> **Text**
The news report in its concise, heading shocking form `France bans mobile phones in schools` is actually slightly misleading. Phones have been prohibited in their classrooms for some years now, and this new ruling merely states that pupils are now also forbidden from using their mobile devices during any breaks, at lunchtime, and between lessons. The ruling seems to come slightly short of imposing a total ban whilst on school property, but it certainly is a step in that direction.

The Education minister said that the primary motivation for the decision was one of `public health,` and hoped it would reduce cyber bullying, and encourage children to spend more time outside during their breaks.

`These days the children don`t play at break time anymore,` Mr Blanquer has said. `They are just all in front of their smartphones and from an educational point of view that`s a problem,`

The question of the mobile phones being permitted at school is a divisive one. There are some who favour a total ban of their use on school grounds - and there are others who opine that the mobile is a necessary part of this generations toolkit, and to deny them their device, even for a few hours, is tantamount to infringing upon a civil liberty. Perhaps you can detect from my tone that my sentiments lean more towards the former of these opposing mindsets. As a former teacher I have spent a good period of my career fighting the `little glowing demon` that would magically appear under my pupils` desks. This nefarious creature would always evade my capture, dancing from child to child, rendering them spellbound, and utterly insensible and inattentive to my lessons, which were of course fascinating.

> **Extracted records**
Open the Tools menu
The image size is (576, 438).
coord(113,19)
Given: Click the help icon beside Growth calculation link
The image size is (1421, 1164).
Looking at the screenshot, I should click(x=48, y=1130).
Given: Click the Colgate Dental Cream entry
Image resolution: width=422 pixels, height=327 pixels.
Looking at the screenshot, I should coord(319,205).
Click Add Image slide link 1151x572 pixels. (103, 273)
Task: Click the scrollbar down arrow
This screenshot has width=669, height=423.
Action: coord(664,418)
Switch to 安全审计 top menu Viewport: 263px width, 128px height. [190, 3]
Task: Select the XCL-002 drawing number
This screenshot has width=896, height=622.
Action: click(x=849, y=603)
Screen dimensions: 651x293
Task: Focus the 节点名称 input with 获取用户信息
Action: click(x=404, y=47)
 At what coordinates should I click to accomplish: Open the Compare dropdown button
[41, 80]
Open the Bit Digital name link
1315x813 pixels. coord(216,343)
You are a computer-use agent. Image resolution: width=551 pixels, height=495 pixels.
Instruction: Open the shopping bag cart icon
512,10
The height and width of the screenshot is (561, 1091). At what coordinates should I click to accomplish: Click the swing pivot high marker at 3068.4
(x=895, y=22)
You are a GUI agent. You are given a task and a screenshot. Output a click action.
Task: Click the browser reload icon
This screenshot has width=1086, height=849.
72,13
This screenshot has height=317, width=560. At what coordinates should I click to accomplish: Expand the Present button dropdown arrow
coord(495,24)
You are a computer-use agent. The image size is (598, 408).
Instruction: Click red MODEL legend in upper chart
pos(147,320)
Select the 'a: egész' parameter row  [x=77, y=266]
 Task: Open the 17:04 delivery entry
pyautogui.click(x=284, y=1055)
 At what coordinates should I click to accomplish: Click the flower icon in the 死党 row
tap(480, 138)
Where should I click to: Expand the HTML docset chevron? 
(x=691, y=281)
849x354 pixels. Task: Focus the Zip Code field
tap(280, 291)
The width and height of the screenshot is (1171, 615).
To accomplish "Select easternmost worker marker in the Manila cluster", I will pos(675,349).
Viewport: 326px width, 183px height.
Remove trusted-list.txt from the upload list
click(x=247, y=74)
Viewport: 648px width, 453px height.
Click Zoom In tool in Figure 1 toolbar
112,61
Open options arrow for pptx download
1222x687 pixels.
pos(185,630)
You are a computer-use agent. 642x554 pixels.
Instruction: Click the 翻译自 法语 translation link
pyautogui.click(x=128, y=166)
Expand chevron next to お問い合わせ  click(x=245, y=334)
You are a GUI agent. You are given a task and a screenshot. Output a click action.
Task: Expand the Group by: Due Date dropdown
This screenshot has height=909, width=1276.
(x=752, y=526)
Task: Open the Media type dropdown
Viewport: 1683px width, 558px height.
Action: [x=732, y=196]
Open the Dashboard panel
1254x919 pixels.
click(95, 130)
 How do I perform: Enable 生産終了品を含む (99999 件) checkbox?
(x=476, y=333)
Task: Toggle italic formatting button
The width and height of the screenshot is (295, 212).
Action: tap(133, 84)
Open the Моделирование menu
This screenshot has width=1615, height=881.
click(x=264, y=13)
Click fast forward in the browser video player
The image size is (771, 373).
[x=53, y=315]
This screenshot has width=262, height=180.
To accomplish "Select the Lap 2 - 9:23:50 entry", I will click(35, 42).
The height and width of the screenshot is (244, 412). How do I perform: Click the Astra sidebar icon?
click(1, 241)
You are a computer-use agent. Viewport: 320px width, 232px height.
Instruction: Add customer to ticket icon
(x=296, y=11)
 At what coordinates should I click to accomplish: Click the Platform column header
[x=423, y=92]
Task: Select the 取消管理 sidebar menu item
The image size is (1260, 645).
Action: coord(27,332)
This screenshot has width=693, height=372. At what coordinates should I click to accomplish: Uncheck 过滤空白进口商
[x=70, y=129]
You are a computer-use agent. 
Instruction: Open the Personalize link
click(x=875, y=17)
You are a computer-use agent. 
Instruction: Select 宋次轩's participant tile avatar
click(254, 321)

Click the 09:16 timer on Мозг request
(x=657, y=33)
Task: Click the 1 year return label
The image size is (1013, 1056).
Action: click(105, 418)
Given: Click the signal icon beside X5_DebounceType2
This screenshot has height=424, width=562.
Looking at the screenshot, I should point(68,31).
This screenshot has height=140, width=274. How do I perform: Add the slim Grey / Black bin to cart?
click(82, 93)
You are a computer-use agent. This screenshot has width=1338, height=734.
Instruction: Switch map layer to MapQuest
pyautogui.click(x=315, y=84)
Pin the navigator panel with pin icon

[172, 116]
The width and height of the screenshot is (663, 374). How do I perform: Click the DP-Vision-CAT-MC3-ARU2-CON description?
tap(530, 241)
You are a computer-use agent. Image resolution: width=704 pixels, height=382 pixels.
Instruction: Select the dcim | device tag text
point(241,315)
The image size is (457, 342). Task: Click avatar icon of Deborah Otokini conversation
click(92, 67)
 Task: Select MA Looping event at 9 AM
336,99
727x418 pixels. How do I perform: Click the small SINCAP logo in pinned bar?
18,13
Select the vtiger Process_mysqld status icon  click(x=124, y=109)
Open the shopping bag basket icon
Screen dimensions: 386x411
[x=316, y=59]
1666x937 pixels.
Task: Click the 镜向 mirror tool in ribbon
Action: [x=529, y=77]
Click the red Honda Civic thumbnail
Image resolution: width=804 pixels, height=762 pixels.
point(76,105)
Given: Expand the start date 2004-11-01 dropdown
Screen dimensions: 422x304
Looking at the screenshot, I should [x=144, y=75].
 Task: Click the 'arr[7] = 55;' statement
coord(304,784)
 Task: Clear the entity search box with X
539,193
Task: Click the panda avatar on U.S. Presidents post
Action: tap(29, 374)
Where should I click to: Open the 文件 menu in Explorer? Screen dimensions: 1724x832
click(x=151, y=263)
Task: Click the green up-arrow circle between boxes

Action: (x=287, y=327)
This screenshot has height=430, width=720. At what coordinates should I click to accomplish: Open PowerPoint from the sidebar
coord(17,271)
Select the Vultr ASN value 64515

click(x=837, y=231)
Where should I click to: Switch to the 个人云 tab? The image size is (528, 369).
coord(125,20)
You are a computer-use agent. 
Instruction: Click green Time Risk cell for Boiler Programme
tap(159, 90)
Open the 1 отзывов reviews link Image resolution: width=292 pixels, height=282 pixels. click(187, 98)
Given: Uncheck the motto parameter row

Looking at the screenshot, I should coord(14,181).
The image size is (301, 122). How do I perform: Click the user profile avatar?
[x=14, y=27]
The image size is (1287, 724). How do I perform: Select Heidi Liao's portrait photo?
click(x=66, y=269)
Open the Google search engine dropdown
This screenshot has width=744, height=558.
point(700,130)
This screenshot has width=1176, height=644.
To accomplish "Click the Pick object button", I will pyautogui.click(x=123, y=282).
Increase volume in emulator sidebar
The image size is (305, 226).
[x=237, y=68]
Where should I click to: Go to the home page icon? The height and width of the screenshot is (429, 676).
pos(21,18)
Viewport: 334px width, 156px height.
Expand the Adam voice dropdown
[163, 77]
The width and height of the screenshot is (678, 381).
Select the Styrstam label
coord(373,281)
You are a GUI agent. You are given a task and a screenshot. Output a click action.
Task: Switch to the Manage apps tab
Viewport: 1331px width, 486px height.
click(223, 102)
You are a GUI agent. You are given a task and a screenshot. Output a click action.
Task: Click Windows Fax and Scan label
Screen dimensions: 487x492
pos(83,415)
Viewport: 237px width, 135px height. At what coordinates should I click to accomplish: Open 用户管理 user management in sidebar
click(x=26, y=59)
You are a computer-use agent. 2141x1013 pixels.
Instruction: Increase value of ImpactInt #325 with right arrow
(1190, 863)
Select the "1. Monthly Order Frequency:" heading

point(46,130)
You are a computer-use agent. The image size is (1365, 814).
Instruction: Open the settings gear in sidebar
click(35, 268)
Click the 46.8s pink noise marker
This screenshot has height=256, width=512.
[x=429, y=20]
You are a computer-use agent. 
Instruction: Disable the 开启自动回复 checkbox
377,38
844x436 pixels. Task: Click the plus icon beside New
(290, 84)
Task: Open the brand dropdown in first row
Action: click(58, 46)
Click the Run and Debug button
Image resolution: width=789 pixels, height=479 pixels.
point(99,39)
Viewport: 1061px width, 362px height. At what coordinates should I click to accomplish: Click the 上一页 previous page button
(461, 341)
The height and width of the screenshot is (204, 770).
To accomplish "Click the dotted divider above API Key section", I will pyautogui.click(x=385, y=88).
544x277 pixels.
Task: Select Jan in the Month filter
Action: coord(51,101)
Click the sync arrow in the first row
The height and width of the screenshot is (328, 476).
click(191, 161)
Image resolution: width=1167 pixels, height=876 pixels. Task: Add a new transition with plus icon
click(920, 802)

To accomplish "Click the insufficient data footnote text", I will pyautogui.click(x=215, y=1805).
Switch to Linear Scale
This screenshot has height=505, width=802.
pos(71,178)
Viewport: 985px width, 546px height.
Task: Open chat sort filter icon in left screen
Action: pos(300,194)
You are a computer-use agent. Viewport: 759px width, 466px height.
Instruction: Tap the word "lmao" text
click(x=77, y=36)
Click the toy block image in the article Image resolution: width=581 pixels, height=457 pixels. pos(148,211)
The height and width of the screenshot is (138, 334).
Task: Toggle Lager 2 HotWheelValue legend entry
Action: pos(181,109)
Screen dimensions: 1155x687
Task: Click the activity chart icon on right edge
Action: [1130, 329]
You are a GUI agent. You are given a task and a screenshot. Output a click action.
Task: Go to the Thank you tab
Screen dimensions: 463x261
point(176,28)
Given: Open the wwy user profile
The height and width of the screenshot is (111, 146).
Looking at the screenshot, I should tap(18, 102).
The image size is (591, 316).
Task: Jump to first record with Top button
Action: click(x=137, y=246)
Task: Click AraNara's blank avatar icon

> **Request**
From the text on the French school phone ban, extract the passage between "The Education minister" and "during their breaks.", inclusive.

> **Solution to this task**
The Education minister said that the primary motivation for the decision was one of `public health,` and hoped it would reduce cyber bullying, and encourage children to spend more time outside during their breaks.